++++ SOURCE PASSAGE

Healthcare recruiter warns that a strategic approach to workforce planning is needed if the NHS wants to tackle staff shortages before unfilled vacancies grow to 350,000 by 2030
Following the publication of research from Nuffield Trust, King’s Fund and Health Foundation – which indicates that unfilled vacancies across the National Health Service look set to skyrocket to 350,000 by 2030 – Michael Johnson-Ellis, Managing Director of Healthier Recruitment, has warned that Trusts must take a more strategic approach to workforce planning today to mitigate against future catastrophe.
The leading think tanks have identified a range of reasons for the impending shortages, including: the fragmentation of responsibility for workforce issues at a national level; poor workforce planning; cuts in funding for training places; ‘worryingly’ high numbers of doctors and nurses quitting before retirement age; and the effect of immigration policies.
Commenting on the current situation, Michael Johnson-Ellis, who has over 15 years’ experience in NHS recruitment, said: “The scale of the staff shortfall which is predicted to hit the NHS in little over a decade has the potential to be catastrophic. To put it in perspective, 350,000 people is more than the population of Coventry.

++++++++
++++ INFORMATION

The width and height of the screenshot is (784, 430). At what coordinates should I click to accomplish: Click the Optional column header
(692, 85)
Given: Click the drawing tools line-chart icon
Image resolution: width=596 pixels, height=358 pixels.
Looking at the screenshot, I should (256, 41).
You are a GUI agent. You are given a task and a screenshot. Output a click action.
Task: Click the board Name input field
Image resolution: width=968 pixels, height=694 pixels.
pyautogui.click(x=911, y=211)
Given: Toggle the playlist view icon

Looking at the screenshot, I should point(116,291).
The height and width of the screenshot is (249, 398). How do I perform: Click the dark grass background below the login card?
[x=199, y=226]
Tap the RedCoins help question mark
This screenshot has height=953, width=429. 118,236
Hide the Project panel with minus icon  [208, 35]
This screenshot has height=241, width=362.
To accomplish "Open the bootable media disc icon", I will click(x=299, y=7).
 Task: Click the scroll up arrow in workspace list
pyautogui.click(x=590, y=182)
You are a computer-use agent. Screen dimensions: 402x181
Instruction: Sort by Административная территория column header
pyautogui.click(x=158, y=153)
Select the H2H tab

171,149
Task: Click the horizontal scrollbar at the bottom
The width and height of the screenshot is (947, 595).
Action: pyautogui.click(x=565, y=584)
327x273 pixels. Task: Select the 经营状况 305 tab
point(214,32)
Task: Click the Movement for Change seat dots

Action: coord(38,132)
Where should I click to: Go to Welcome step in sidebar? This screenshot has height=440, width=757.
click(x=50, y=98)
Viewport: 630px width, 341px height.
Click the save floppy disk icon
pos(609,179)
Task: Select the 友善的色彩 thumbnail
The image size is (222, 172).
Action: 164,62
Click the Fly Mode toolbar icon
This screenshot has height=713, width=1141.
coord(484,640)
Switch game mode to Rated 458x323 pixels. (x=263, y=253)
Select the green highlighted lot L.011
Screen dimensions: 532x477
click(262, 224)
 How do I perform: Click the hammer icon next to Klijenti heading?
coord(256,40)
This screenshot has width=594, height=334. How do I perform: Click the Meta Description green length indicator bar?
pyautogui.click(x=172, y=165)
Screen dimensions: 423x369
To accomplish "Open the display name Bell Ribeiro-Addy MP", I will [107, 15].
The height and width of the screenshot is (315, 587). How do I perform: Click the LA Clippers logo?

++++++++

ACTIVITY 1: Rewrite the text about NHS staff shortages between "Healthcare recruiter warns" and "against future catastrophe.", inclusive, substituting "staff planning" for "workforce planning".
ACTIVITY 2: In the text about NHS staff shortages, how much experience in NHS recruitment does Michael Johnson-Ellis have?

SOLUTION 1:
Healthcare recruiter warns that a strategic approach to staff planning is needed if the NHS wants to tackle staff shortages before unfilled vacancies grow to 350,000 by 2030
Following the publication of research from Nuffield Trust, King’s Fund and Health Foundation – which indicates that unfilled vacancies across the National Health Service look set to skyrocket to 350,000 by 2030 – Michael Johnson-Ellis, Managing Director of Healthier Recruitment, has warned that Trusts must take a more strategic approach to staff planning today to mitigate against future catastrophe.

SOLUTION 2: Over 15 years